Can any of you remember Kevin and
Perry? It is a sketch from Harry Enfield based on two emerging
adolescents. In one of the most
memorable episodes Kevin is very excited about the prospect of turning 13. The family gather in the living room and
eagerly watch the clock strike midnight on the day of Kevin’s 13th
birthday. Within seconds his parents
watch in utter dismay as their child appears to suddenly lose all sense of
rational thought, his dress sense changes and he almost immediately starts to
criticise his parents for all their short comings. While
we all know the emergence of adolescence does not happen overnight (and happens
well before 13) the very significant changes that come with adolescence can
often catch us completely off guard.
Our understanding of adolescence
has changed a lot over the past 25 years and we now know that most of the
changes in adolescence are driven by a massive reconstruction project in the
teenage brain. I have written in detail
about these changes in an earlier blog
https://resilienceandwellbeing.blogspot.com/2021/05/understanding-amazing-teenage-brain.html
Adolescence is a time of immense
change, our bodies change, our hormone levels change, our relationship with our
parents change, our brain is changing and it is messy and wonderful all at the
same time.
So, what are the most important
aspects to understand…
·
The primary job of our teenagers is to
separate from us. The way their
brain supports them to do this is by vastly increasing the importance and
privilege they place on their friendships.

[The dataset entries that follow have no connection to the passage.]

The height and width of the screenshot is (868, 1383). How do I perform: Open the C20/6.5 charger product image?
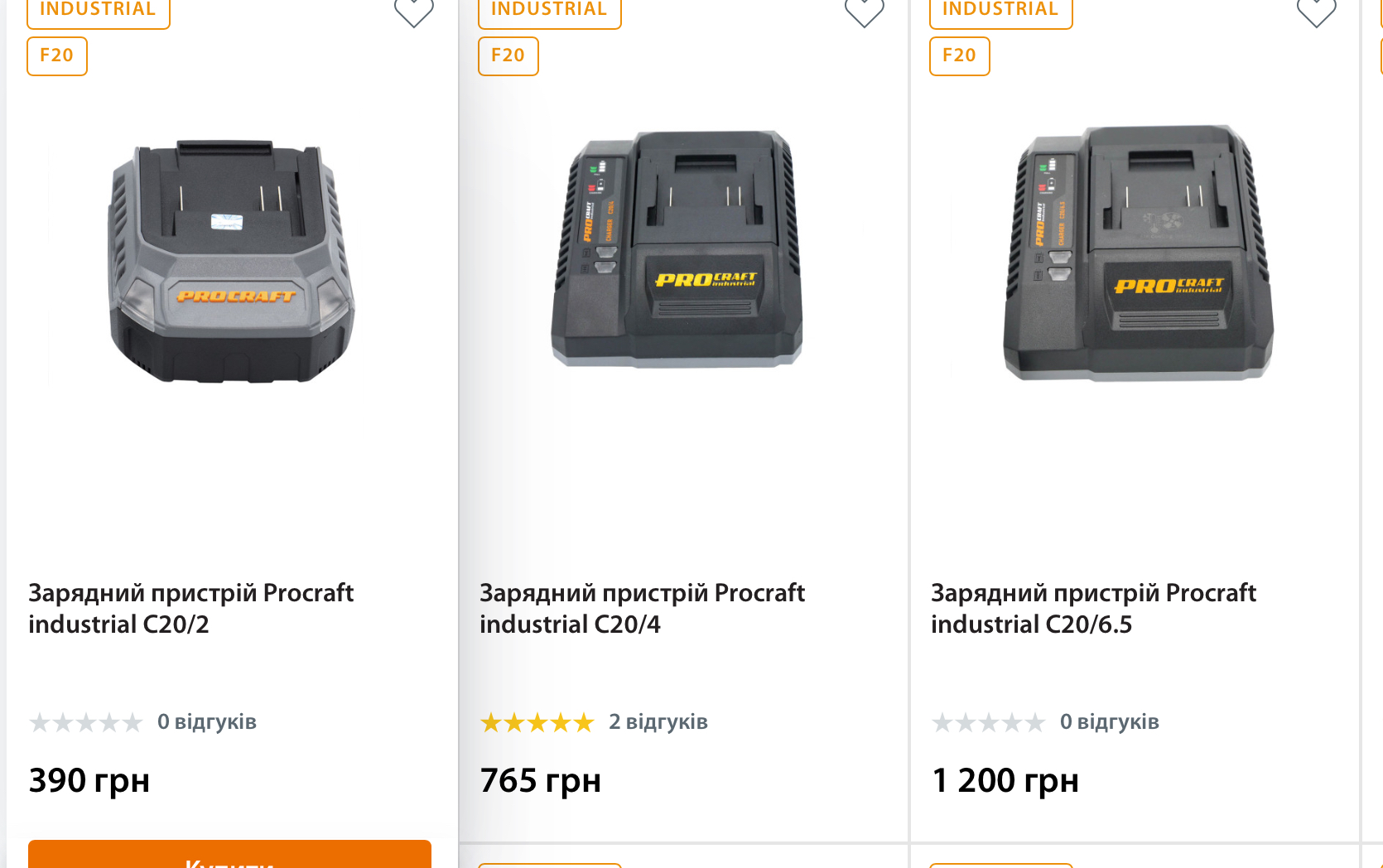[x=1138, y=253]
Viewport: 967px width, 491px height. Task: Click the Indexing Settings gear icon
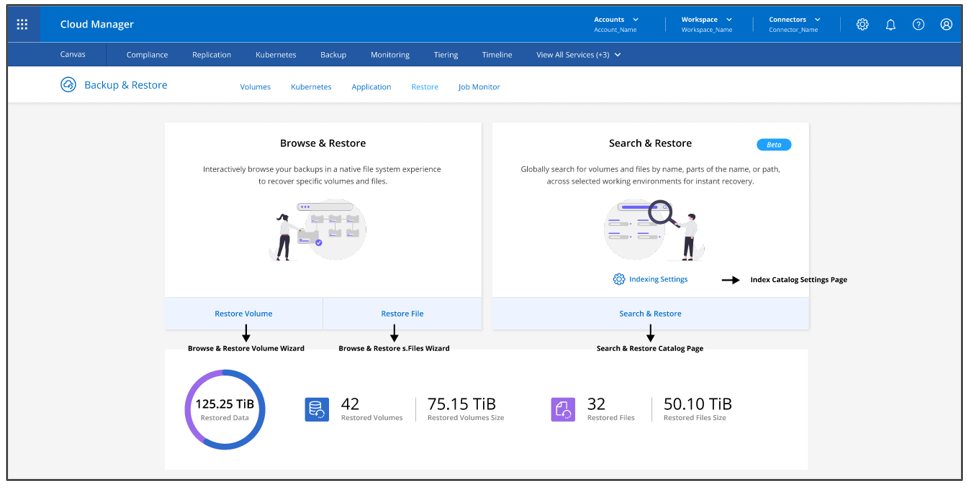[x=619, y=279]
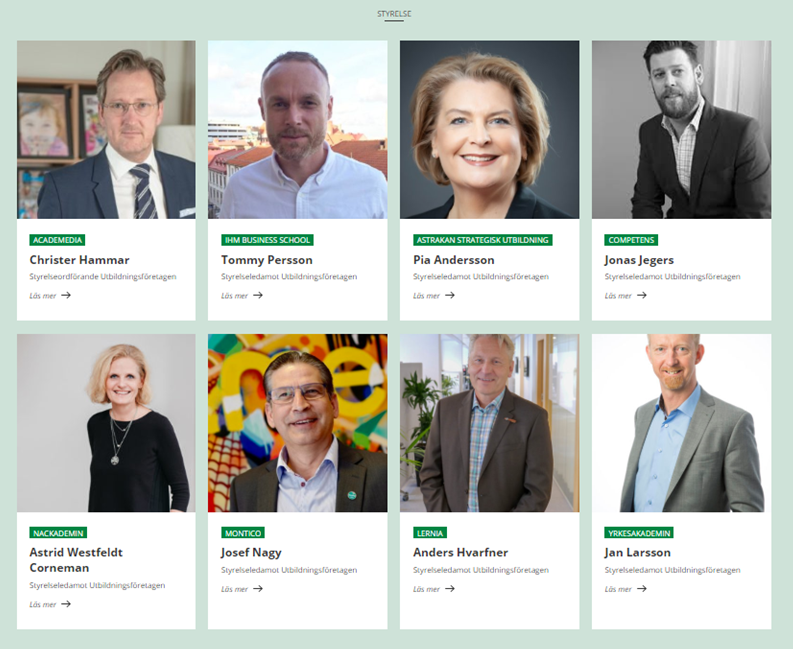Click 'Läs mer' under Anders Hvarfner
Image resolution: width=793 pixels, height=649 pixels.
(x=426, y=589)
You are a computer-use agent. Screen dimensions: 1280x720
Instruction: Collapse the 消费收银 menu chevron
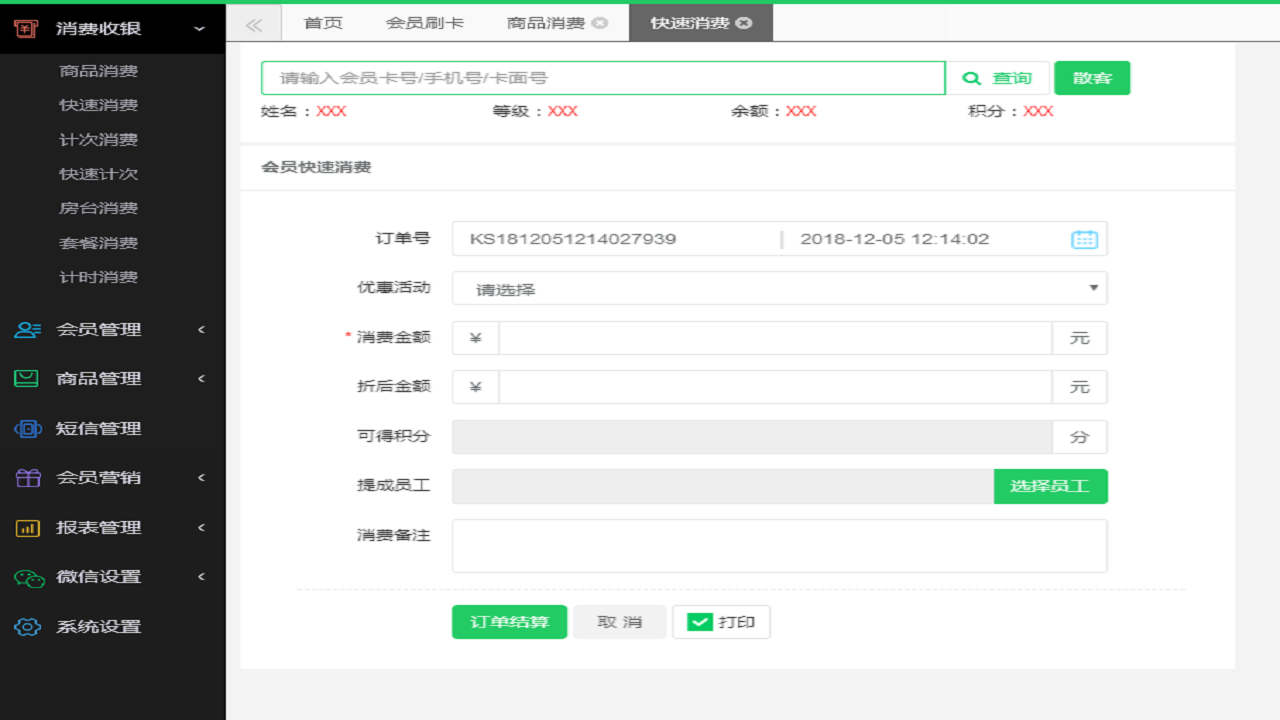(x=199, y=28)
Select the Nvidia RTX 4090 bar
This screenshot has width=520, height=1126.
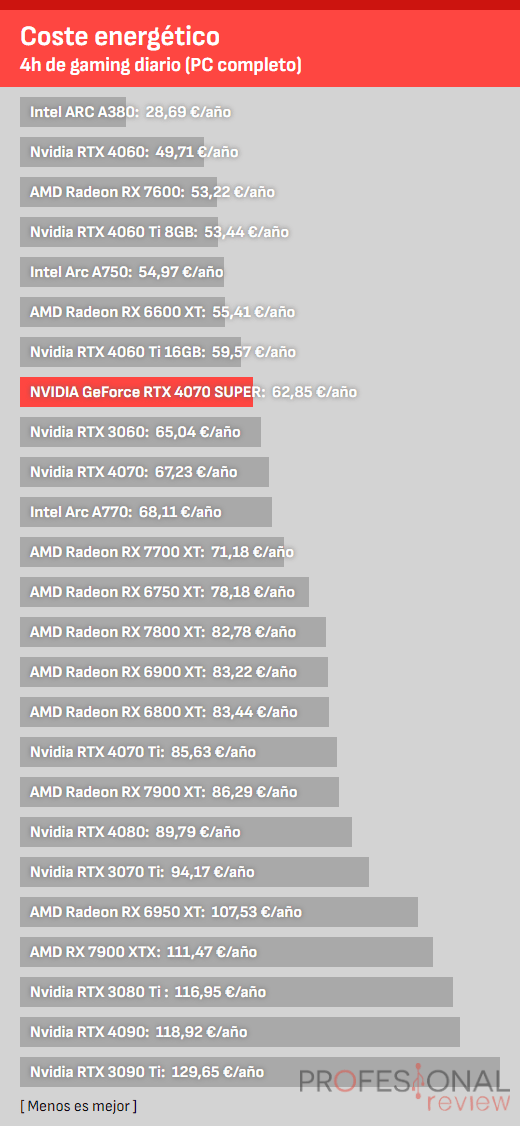[x=240, y=1032]
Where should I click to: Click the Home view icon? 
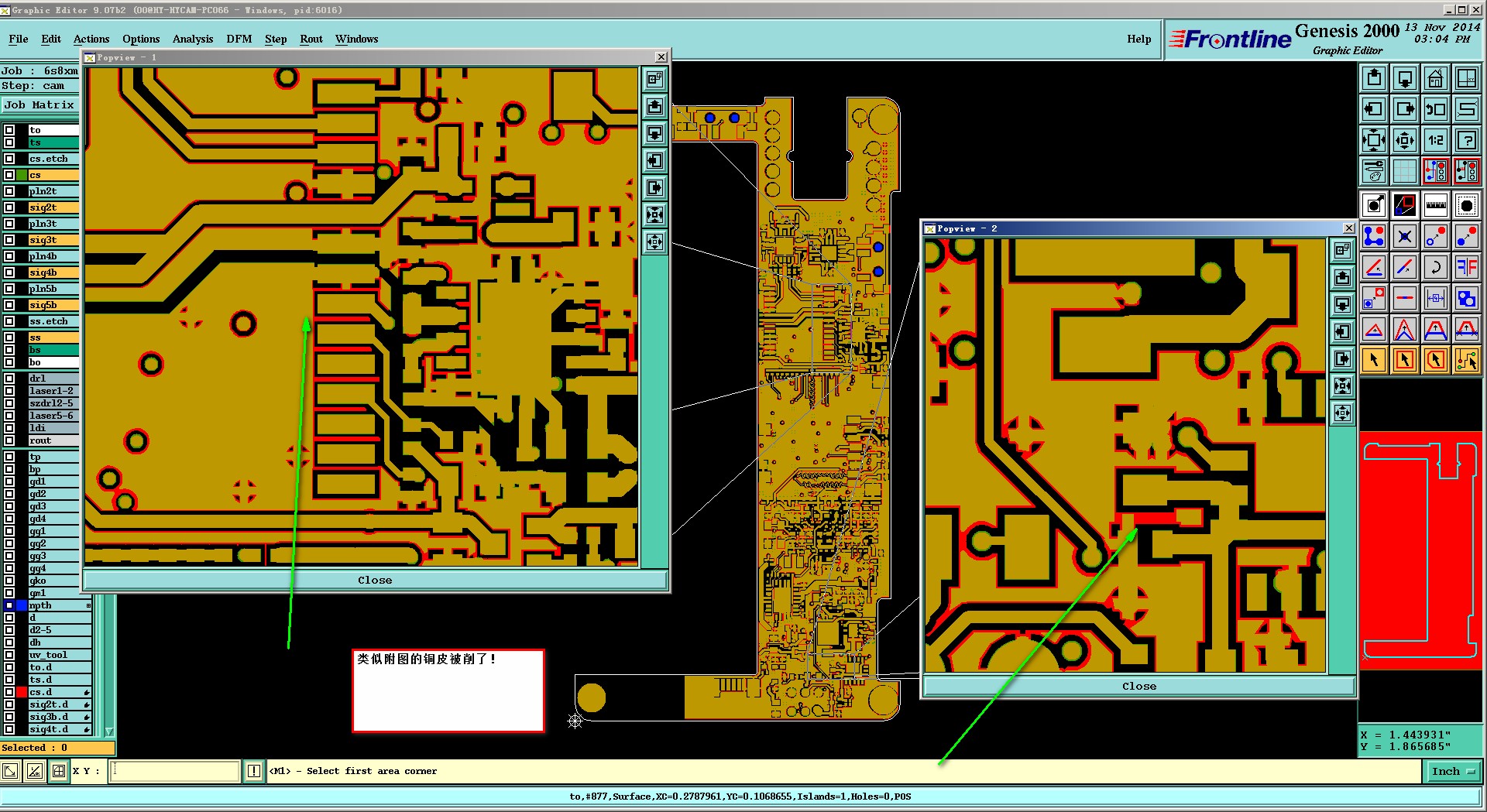(x=1435, y=78)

This can be a painful process for parents but it is developmentally important. Peers become their new tribe and any ruptures
in these relationships can be extremely painful and frightening for our young people.
·
Their feeling and emotions get a promotion. Because of all the reconstruction happening
in the teenage brain our teenagers do not have easy access to the rational
thinking part of their brain. As a
result of this so many of their decisions will be based on how they are feeling
rather than how they are thinking. Not
only this, they will also feel their emotions much more intensely than at any
other time in their lives, particularly during early adolescence. These intense emotions are necessary to push
our teenagers to try new things and take on new challenges. But
they will also make for a very bumpy ride because the teenage emotional
landscape is not smooth. As many of you
will already know their emotions can rapidly change from one moment to the
next.
·
Teenagers love new things. The teenage
brain LOVES novelty, especially when the new thing comes with a little (or a
big) bit of risk. And this is necessary.
Risk is fundamental to growth - without taking risks there is no growth. Sometimes these risks are positive – trying
out for the football team, auditioning for the school play. Sometimes these risks are not so positive –
taking drugs or trying elaborate tricks on their skateboard without wearing a
helmet. In these circumstances the teenage brain is so focused on the thrill
and excitement that they often do not have access to that thinking part of
their brain (PFC) that helps them to consider consequences.
·
A 15-year-old can reason just as well as an
adult. While teenagers do not always have access to the thinking part of
their brain this does not mean that during the journey through adolescence their
brain is not becoming a wildly more complex and mature brain. What this means is that teenagers gradually
have access to much more complex thinking and reasoning. They realise quite quickly that their parents
are not the all-knowing people they once knew but fallible humans who know very
little. The combination of the drive for
separation and the newly complex brain means that our teenagers get very good
at pushing boundaries and questioning our wisdom on almost everything. This can feel hard as parents and if not well
understood can create a lot of friction in our relationships with our
teens.
Adolescence is a messy wonderful creative period of life. Adolescence is also unpredictable emotional and hard. When we as parents understand that it is normal and healthy for our teens to favour their peers over us, to feel things with so much intensity it will almost knock them over, to take good and not so good risks, to eventually emerge from adolescence with a more integrated efficient brain it’s easier for everyone. Our job as parents is not to remove the obstacles, that is the job of being a teenager, our job as parents is to reach out our hand when they fall to see if they would like our support to get back up. And this is an important job.